---
name: arxiv-pipe
description: Download PDF and LaTeX source files for a paper from arXiv, perform a comprehensive reading and analysis, and generate a detailed summary note. Use when the user provides a URL or ID of an arxiv paper (e.g. "1706.03762", "arxiv.org/abs/1706.03762", "arxiv.org/pdf/1706.03762", "https://arxiv.org/abs/1706.03762", "https://arxiv.org/pdf/1706.03762")
argument-hint: "[ARXIV_ID_OR_URL] [SAVE_DIR]"
allowed-tools: Bash(*), Read, Write, Glob, Grep, WebSearch, WebFetch
---

# Arxiv-pipe

You will be given two arguments: 

- **$0**, a URL or ID of an arxiv paper
- **$1**, optional, local directory for storing downloaded files.
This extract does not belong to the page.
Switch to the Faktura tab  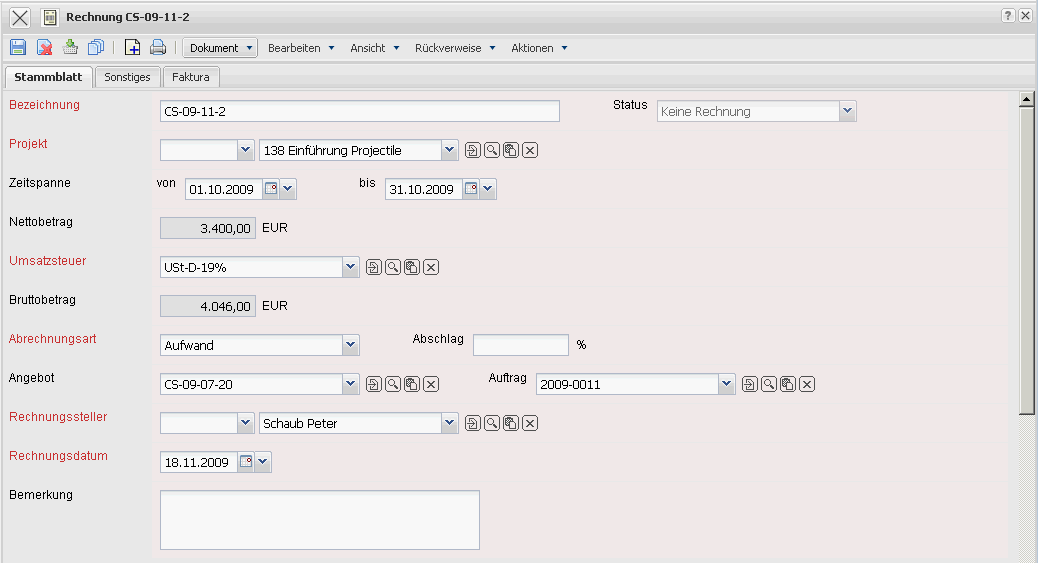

Default: `papers/`

Download PDF and LaTeX source files for **$0**, perform a comprehensive analysis, generate a detailed summary note, and save them into **$1**.

## Workflow 1: Download PDF and LaTeX source files

Extract the paper ID (e.g., 1706.03762) from **$0**. Use the [Download Script](scripts/download_arxiv_paper.py) to download PDF and LaTeX source files, process the LaTeX source code, and then save the results to the specified **$1** directory.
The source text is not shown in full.